Men suffer more severe negative symptoms than women as well as suffering more from substance related disorders. Men are more likely to be involuntarily committed to psychiatric wards than women (Goldstein 1993).
Biassed research?
Some psychologists claim research into schizophrenia has neglected to use many female patients, questioning its usefulness and representativeness.
Underdiagnosing female patients suffering from schizophrenia?
Some research has suggested that women actually go under-diagnosed in comparison to men. This could have far reaching consequences as it implies many women could be denied access to treatment and have to continue suffering from the debilitating symptoms of schizophrenia
GENDER BIAS - Research?
Supporting research to claim that gender bias is prominent in diagnosis.
Cotton’s research suggests women seem to recover more and suffer less relapse.
Ignoring these factors could result in beta bias in clinicians not considering important factors in diagnosis and recovery.
This affects the rate of misdiagnosis and limits our understanding of the disorder.
GENDER BIAS - Representative?
There is an issue with who the research has been focussed on.
Nasser found that early research into SZ was conducted with men only. Therefore many of the findings cannot be applied to women.
Therefore research is androcentric and lacks generalisability.
This results in higher rates of misdiagnosis among women.
GENDER BIAS - Clinician preconception?
Gender bias due to clinician’s preconceptions as to which gender the disorder is more prevalent in.
Loring and Powell randomly selected 290 male and female psychiatrists to read two cases.
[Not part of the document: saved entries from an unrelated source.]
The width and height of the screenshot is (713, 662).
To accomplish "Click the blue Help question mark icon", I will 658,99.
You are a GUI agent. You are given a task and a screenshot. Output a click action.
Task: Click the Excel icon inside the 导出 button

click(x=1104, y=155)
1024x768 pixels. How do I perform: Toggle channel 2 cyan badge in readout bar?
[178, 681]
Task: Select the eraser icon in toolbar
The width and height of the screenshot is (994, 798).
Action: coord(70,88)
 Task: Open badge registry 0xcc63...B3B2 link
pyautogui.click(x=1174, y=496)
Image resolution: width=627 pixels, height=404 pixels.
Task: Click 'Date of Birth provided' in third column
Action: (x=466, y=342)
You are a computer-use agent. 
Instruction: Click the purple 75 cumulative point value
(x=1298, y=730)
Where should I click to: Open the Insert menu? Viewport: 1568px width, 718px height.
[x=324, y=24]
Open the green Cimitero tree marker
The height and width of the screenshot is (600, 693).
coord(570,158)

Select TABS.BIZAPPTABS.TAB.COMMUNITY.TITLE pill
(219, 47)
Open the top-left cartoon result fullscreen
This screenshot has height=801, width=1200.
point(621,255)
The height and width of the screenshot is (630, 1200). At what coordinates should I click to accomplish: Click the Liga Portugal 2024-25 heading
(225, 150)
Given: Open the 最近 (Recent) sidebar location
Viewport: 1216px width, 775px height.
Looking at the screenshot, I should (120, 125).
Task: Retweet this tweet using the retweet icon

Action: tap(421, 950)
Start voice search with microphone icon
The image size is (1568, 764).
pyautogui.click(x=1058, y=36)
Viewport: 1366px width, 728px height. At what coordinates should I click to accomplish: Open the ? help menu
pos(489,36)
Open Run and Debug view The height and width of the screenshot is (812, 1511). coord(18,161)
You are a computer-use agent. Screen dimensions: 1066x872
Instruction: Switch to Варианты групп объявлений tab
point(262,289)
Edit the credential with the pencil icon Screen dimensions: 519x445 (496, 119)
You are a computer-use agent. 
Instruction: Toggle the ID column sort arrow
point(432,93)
When the patient was described as male or no information about gender was given, 56% gave a diagnosis of SZ. When the patient was described as female only 20% gave a diagnosis of SZ.
Shows that gender can affect the rate of diagnosis.
GENDER BIAS - Practical applications?
Good practical applications as it reduces the possibility of diagnosis being made according to gender.
Research can be used to train psychologists to not misdiagnose females who have SZ symptoms.
Results in more women receiving the correct diagnosis.
Studies can show that there are biases when diagnosing, which improves the validity of the process.